Chris, Less food would be thrown away or "wasted" if there were not so many lawsuits. Food is thrown away to prevent someone coming back and suing them. Our nation has become a litigious society and as such usable food is destroyed. It is less expensive to throw it out and write off the food loss as a business expense which offsets profits and lowers taxation than to have a court battle with lawyers and professional scientific experts and bad press (Social Media). The folks who are truly "food" hungry, who would be grateful for whatever they get blemished or not, loose the opportunity for usable food because of folks that are "class" hungry that see the court system as a shortcut to prosperity. It is a society issue not a food issue.
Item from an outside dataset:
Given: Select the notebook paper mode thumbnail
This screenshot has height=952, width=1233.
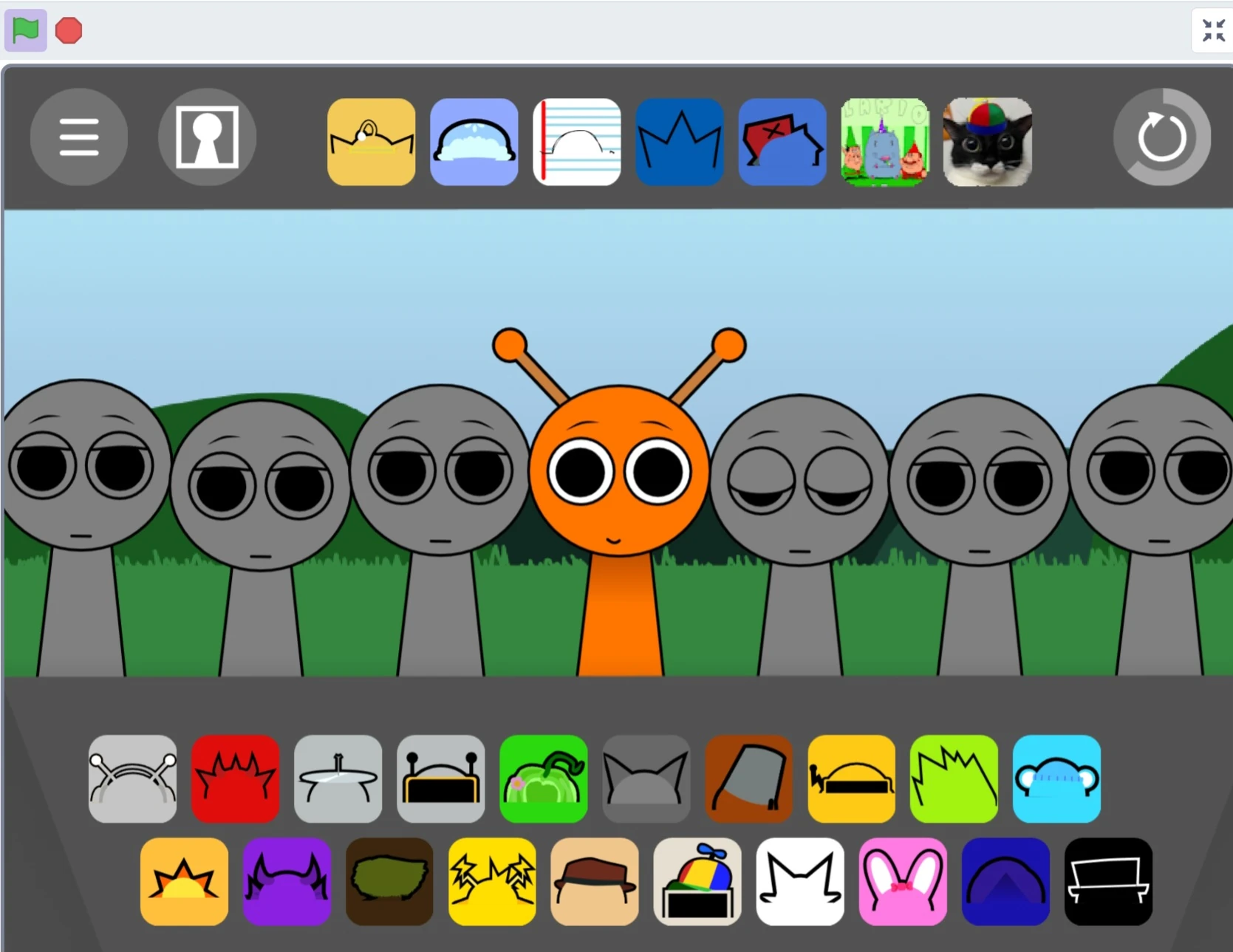Looking at the screenshot, I should (x=576, y=142).
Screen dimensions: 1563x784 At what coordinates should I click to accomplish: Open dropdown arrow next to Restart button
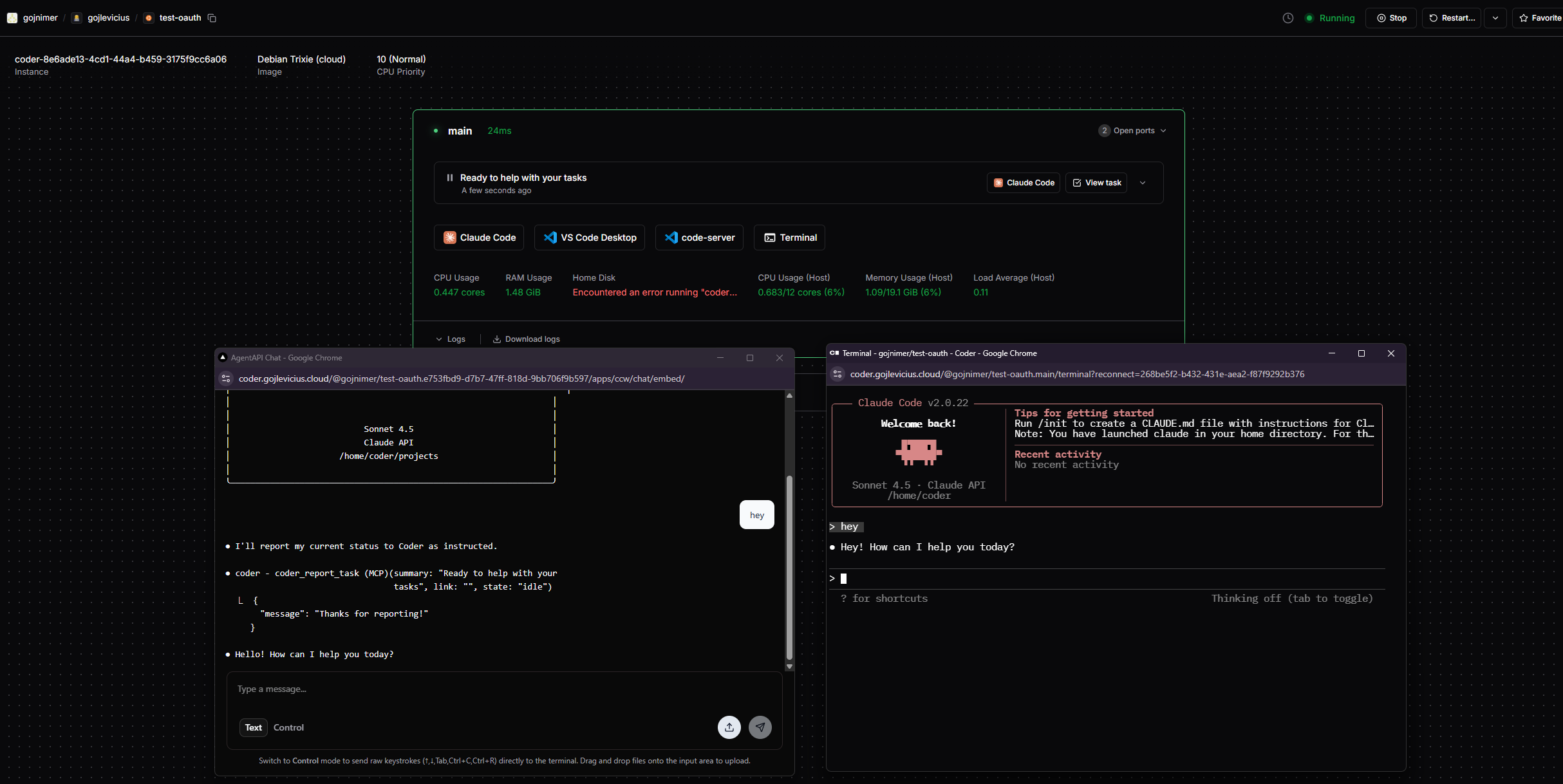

There is also a growing entitlement mindset that folks believe they deserve the same perfect unblemished premium “food” as others even if I do not have to pay for it (food programs). It follows the same for cell phone, internet,cable tv, health care, etc… We do a diservice to people when we take away their ambition and responsibility to at least try to improve their own lives.


mary cunningham
11/25/2012 10:41:31 PM

Wonderful article and so glad to see someone who thinks about this like I do. I also saw that piece on CBS Sunday Morning and it's heart-breaking to see how much gets tossed and so many agencies have guidelines in what can be used to feed the poor.....excuse me? Sorry, you really hit a pet peeve of mine,....LOL


milk maid
11/23/2012 7:22:40 PM

What a wonderful article this is. I find it funny that when I buy veggies in the store, they tend to not get eaten and the hens get a treat but when the garden is producing its yeild for us, the hens don't get their treats, for us eating what our garden produces. We are a wasteful lot. Guilty as charged and will do better.


nebraska dave
11/21/2012 2:03:22 PM

We, indeed, are a wasteful food country. We have become accustomed to the blemish free vegetable. As you say much of the food is tossed for no other reason then is has a slight blemish of some sort. Food grown chemically have spoiled us into thinking that unless the harvested vegetable looks perfect in every way, it's bad. As you know, nothing could be father from the truth. The food that we throw out in the country could feed another country quite well. My town has taken to either fencing in the dumpster with locks on the gate or locking up the dumpster directly to prevent any foraging. I'm not a big advocate of hauling food great distances so that I can have the choice of eating watermelon in the dead of winter or eating the artificially ripen tomato that puts crunch in my salad. I believe sustainable food will become an issue in the future. Have a great Thanksgiving.